■ **Problem requirements**:
The records below are to be transcribed exactly as they appear.

Stored items
□ □ □ □
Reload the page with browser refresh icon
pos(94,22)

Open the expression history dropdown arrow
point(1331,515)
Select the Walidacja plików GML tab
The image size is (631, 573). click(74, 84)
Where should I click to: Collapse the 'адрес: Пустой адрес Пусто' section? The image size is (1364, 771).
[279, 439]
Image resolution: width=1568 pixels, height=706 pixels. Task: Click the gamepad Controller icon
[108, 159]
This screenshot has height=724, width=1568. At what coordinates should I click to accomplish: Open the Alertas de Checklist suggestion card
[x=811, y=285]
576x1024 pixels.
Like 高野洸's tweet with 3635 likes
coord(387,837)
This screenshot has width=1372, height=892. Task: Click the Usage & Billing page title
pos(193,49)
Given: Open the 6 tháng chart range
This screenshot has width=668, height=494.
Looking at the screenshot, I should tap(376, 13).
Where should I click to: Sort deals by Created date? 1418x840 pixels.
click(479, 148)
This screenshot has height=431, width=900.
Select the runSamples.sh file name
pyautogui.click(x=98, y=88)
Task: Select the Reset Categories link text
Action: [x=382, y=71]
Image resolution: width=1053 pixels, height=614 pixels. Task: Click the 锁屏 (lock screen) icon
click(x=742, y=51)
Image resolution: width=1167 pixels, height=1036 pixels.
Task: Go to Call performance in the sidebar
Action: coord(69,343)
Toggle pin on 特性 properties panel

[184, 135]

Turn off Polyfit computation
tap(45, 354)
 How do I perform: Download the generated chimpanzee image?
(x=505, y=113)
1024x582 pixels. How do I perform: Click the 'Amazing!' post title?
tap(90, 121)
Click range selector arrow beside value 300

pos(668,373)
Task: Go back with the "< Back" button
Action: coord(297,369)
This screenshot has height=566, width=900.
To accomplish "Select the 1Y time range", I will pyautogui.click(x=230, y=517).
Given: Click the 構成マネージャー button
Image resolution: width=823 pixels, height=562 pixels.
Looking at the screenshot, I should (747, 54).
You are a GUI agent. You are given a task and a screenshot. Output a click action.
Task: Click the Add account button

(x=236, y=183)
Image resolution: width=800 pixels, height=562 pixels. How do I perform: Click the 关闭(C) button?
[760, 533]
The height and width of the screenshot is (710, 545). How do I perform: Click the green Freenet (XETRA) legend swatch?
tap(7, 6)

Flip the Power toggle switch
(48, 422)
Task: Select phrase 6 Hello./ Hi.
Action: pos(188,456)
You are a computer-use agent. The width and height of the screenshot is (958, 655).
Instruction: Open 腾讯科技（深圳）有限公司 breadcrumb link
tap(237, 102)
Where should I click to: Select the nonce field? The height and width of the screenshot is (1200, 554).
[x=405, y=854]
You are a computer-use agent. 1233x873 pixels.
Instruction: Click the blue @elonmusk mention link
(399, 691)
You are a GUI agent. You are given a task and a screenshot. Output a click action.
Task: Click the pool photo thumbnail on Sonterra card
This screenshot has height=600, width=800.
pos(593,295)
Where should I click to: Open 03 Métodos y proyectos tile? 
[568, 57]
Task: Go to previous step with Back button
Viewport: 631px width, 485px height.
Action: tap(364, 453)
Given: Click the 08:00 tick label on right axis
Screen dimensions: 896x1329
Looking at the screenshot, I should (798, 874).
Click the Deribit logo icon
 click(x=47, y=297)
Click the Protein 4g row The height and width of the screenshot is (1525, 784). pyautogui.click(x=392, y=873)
□ □ □ □
■ **Completed task**:
Reload the page with browser refresh icon
pos(94,22)

Open the expression history dropdown arrow
point(1331,515)
Select the Walidacja plików GML tab
The image size is (631, 573). click(74, 84)
Where should I click to: Collapse the 'адрес: Пустой адрес Пусто' section? The image size is (1364, 771).
[279, 439]
Image resolution: width=1568 pixels, height=706 pixels. Task: Click the gamepad Controller icon
[108, 159]
This screenshot has height=724, width=1568. At what coordinates should I click to accomplish: Open the Alertas de Checklist suggestion card
[x=811, y=285]
576x1024 pixels.
Like 高野洸's tweet with 3635 likes
coord(387,837)
This screenshot has width=1372, height=892. Task: Click the Usage & Billing page title
pos(193,49)
Given: Open the 6 tháng chart range
This screenshot has width=668, height=494.
Looking at the screenshot, I should tap(376, 13).
Where should I click to: Sort deals by Created date? 1418x840 pixels.
click(479, 148)
This screenshot has height=431, width=900.
Select the runSamples.sh file name
pyautogui.click(x=98, y=88)
Task: Select the Reset Categories link text
Action: [x=382, y=71]
Image resolution: width=1053 pixels, height=614 pixels. Task: Click the 锁屏 (lock screen) icon
click(x=742, y=51)
Image resolution: width=1167 pixels, height=1036 pixels.
Task: Go to Call performance in the sidebar
Action: coord(69,343)
Toggle pin on 特性 properties panel

[184, 135]

Turn off Polyfit computation
tap(45, 354)
 How do I perform: Download the generated chimpanzee image?
(x=505, y=113)
1024x582 pixels. How do I perform: Click the 'Amazing!' post title?
tap(90, 121)
Click range selector arrow beside value 300

pos(668,373)
Task: Go back with the "< Back" button
Action: coord(297,369)
This screenshot has height=566, width=900.
To accomplish "Select the 1Y time range", I will pyautogui.click(x=230, y=517).
Given: Click the 構成マネージャー button
Image resolution: width=823 pixels, height=562 pixels.
Looking at the screenshot, I should (747, 54).
You are a GUI agent. You are given a task and a screenshot. Output a click action.
Task: Click the Add account button

(x=236, y=183)
Image resolution: width=800 pixels, height=562 pixels. How do I perform: Click the 关闭(C) button?
[760, 533]
The height and width of the screenshot is (710, 545). How do I perform: Click the green Freenet (XETRA) legend swatch?
tap(7, 6)

Flip the Power toggle switch
(48, 422)
Task: Select phrase 6 Hello./ Hi.
Action: pos(188,456)
You are a computer-use agent. The width and height of the screenshot is (958, 655).
Instruction: Open 腾讯科技（深圳）有限公司 breadcrumb link
tap(237, 102)
Where should I click to: Select the nonce field? The height and width of the screenshot is (1200, 554).
[x=405, y=854]
You are a computer-use agent. 1233x873 pixels.
Instruction: Click the blue @elonmusk mention link
(399, 691)
You are a GUI agent. You are given a task and a screenshot. Output a click action.
Task: Click the pool photo thumbnail on Sonterra card
This screenshot has height=600, width=800.
pos(593,295)
Where should I click to: Open 03 Métodos y proyectos tile? 
[568, 57]
Task: Go to previous step with Back button
Viewport: 631px width, 485px height.
Action: tap(364, 453)
Given: Click the 08:00 tick label on right axis
Screen dimensions: 896x1329
Looking at the screenshot, I should (798, 874).
Click the Deribit logo icon
 click(x=47, y=297)
Click the Protein 4g row The height and width of the screenshot is (1525, 784). pyautogui.click(x=392, y=873)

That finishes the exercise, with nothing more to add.